Yea it sure looks Like...lol!... a 7oz?... I wonder what happened to the white lettering? Thanks for posting!


----------



## Canadacan (Oct 8, 2019)

I some how missed posting my LIKE LIKE !!!  I got this one back in the middle of summer, my first one and hopefully not the last...I'd love to add the other colours. 
And now I really need to ad a can to go with the bottle....and I also see the LIKE LIKE NDNR's are surfacing in Canada!..how fantastic!


----------



## Canadacan (Oct 9, 2019)

A few more things to post from the begining of the Like saga. First is this ad dated Aug 1964, I had always asumed that the product debuted in 1963..if it did it was probably late 63, I have yet to find anything dated to that year but it's still possible that is correct. Then I had very recently discoveded this first generation carton...it is Canadian as per the 'TRADE MARK' on the front.


7up LIKE-  The Ottawa Citizen, 27 Aug 1964, Thu, Page 36 


This carton is very close to the USA version, I don't think there were too many variations on this carton...maybe only slight ones because sometime in 1967 they redesigned the bottle and carton.
I'm assuming 67 because of the bottle date code from a friends bottle.

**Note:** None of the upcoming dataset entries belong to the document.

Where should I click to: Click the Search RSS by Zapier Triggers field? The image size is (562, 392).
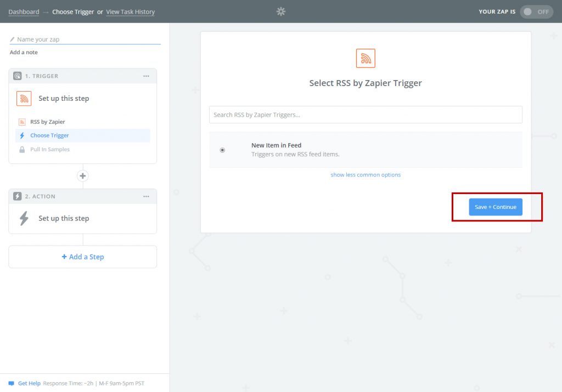coord(366,115)
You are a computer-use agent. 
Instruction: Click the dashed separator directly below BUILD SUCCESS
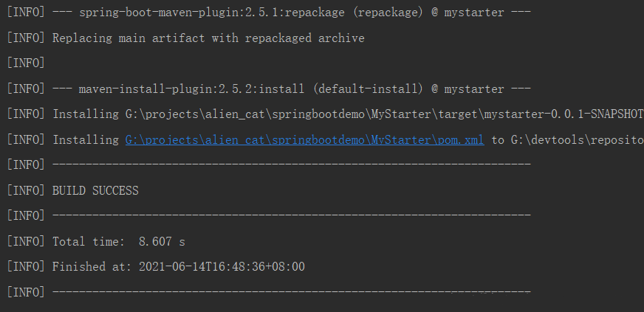(x=292, y=215)
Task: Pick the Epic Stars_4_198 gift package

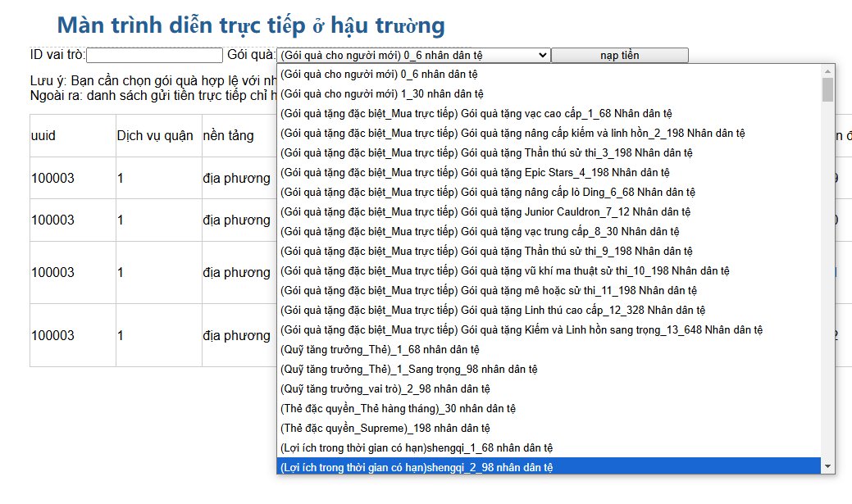Action: tap(475, 172)
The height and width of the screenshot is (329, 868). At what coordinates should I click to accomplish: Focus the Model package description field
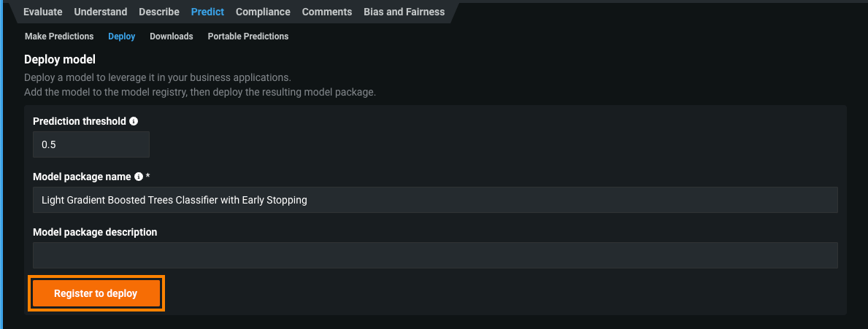coord(435,255)
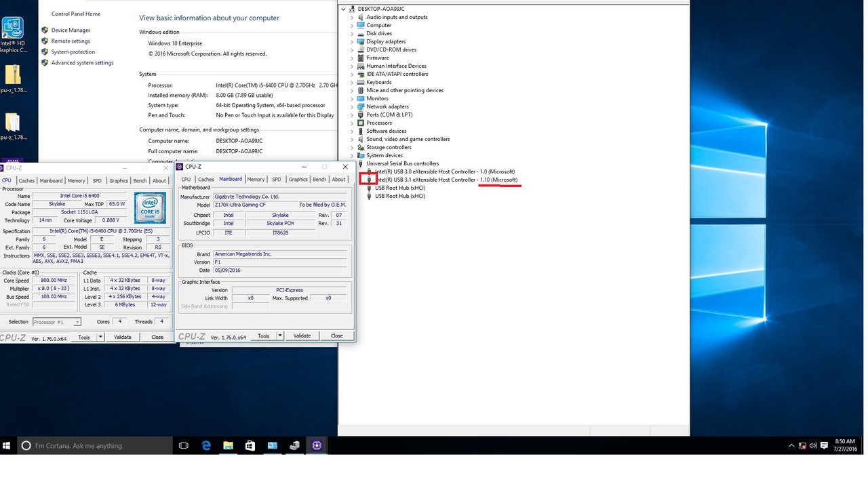Screen dimensions: 868x488
Task: Click the CPU-Z purple taskbar icon
Action: point(317,445)
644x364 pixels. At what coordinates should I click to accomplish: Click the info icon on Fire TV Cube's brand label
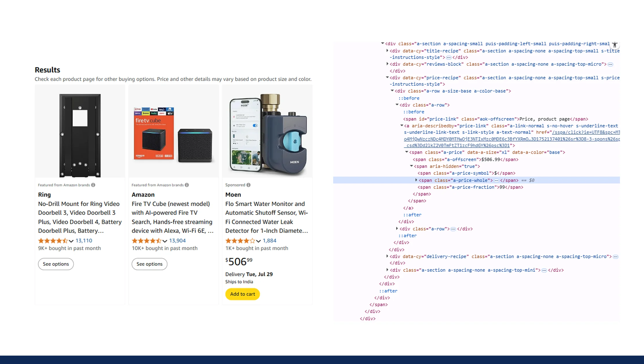click(187, 185)
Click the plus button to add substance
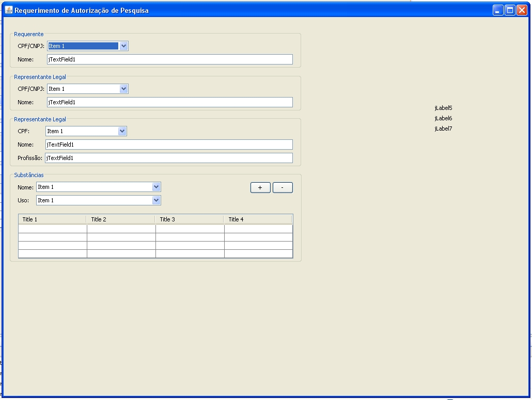Image resolution: width=532 pixels, height=400 pixels. click(260, 187)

This is the second generation carton (Canadian), again I assume 1967, it's possible the change happened late 66 but I have no information to substantiate that.



Early this year my friend was lucky enough to acquire the pink one!...lucky guy!!!
One thing I noticed was a USA ad from 1968 and the carton depicted showed multiple colors on the bottle, I was under the impression that each color was released or corresponded to a particular year, but the ad suggests otherwise. And besides that the bottles in this picture are both date coded Sep/Oct 1967 and my blue is dated 1968. So it would appear that all colors were released at the same time.


----------



## carling (Oct 9, 2019)

That red and white Crown bottle looks like a Dr. Wells copycat.


----------



## Canadacan (Oct 10, 2019)

carling said:


> That red and white Crown bottle looks like a Dr. Wells copycat.


Yes it does, Crown bottling...I know were off topic here, is from Winnipeg Manitoba....I cant recall if they were a franchise bottler of Dr. Wells or not.


----------



## Canadacan (May 26, 2022)

Been a couple of years since I've had any updates!...The bottle I actually got at the very end of 2019 and forgot to post.
The carton is a new item I just got...it was pretty cool to get the blue too! First I have seen other than the yellow, so somewhere out there is a pink version.


----------